*What you should do*.
Your task is to transcribe the entries below exactly, from their first line down to the line containing "Labels (277, 51)", and to stop there.

++++++++++++++++++++

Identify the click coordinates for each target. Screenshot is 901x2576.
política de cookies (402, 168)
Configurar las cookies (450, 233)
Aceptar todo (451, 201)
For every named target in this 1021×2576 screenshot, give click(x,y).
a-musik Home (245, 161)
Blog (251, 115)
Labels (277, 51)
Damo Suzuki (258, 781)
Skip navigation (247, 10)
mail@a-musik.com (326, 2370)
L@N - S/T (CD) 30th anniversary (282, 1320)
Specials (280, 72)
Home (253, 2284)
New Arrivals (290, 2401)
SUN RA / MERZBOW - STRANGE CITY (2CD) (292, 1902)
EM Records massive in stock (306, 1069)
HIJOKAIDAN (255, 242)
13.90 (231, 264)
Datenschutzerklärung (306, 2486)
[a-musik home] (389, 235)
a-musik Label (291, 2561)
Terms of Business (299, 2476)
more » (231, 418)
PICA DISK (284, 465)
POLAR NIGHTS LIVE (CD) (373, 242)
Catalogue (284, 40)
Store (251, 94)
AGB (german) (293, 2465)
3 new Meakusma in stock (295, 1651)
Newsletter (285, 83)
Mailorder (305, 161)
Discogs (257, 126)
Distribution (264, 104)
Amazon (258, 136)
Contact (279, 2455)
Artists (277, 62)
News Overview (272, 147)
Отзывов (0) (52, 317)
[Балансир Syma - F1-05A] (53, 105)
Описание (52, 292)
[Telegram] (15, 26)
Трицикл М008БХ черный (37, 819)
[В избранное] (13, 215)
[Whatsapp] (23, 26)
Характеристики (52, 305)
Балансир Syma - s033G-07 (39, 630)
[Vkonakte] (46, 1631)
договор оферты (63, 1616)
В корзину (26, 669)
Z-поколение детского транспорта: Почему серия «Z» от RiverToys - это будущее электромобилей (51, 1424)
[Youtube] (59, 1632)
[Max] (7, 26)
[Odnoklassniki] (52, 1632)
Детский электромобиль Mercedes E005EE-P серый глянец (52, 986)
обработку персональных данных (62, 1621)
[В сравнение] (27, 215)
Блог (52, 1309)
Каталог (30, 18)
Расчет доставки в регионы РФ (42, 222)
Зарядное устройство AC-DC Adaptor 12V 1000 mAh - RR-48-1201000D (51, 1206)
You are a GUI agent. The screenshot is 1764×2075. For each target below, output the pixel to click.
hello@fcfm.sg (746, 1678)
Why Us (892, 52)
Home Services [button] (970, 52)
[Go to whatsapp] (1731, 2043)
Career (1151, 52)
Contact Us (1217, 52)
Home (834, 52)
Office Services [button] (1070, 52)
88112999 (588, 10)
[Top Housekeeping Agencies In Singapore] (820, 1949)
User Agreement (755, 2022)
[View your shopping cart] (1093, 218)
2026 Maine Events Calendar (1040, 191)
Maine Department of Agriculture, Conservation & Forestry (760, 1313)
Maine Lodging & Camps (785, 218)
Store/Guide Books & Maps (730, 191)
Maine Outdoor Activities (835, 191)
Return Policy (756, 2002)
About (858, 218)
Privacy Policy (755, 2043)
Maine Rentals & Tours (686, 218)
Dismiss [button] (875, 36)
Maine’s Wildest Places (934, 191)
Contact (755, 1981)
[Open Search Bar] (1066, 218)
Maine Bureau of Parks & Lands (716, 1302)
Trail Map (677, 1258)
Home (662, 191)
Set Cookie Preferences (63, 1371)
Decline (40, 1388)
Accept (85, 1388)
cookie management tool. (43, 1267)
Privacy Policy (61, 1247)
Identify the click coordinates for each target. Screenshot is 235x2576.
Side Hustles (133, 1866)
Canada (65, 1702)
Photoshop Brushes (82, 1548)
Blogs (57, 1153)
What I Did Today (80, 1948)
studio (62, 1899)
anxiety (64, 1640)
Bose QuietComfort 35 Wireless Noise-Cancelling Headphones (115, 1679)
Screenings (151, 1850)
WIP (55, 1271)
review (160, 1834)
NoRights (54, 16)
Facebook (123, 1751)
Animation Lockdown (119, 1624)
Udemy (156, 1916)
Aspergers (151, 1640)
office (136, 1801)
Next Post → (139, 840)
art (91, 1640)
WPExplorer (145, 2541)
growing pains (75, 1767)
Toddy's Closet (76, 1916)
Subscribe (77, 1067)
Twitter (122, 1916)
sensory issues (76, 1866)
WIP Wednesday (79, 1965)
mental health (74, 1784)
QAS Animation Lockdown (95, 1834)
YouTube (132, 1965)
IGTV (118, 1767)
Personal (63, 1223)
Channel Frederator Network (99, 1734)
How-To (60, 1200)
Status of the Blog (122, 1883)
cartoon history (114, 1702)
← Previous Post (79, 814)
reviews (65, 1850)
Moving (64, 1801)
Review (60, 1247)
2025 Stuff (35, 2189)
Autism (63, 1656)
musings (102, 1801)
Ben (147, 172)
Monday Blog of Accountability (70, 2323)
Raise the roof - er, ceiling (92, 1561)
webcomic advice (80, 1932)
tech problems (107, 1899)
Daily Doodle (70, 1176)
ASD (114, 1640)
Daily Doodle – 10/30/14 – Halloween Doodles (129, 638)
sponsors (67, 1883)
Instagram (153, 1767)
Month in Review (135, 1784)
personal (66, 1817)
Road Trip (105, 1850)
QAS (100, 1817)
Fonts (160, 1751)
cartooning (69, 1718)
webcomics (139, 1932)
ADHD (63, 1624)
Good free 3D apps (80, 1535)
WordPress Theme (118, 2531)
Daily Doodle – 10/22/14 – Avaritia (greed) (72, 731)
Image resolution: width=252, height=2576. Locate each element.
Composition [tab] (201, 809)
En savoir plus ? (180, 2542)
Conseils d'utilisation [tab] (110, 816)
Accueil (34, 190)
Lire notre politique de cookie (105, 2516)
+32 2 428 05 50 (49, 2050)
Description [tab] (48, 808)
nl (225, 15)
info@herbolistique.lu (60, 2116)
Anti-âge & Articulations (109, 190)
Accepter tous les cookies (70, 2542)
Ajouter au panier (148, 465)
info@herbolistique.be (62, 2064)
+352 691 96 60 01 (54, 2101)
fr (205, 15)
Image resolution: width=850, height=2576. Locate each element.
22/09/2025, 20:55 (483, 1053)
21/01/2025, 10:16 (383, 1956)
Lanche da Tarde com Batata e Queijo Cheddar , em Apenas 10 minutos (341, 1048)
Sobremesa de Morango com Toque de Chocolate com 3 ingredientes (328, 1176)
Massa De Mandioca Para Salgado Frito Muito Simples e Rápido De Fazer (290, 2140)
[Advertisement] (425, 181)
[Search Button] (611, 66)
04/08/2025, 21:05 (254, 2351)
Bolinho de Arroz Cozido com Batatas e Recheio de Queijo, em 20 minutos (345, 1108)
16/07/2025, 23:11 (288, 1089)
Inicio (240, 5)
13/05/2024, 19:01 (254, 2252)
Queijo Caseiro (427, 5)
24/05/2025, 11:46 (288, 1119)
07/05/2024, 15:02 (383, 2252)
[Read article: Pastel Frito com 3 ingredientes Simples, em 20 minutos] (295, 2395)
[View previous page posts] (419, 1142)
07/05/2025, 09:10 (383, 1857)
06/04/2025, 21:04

++++++++++++++++++++

*Answer space*.
Identify the click coordinates for each target. Screenshot is 901x2576.
política de cookies (402, 168)
Configurar las cookies (450, 233)
Aceptar todo (451, 201)
For every named target in this 1021×2576 screenshot, give click(x,y).
a-musik Home (245, 161)
Blog (251, 115)
Labels (277, 51)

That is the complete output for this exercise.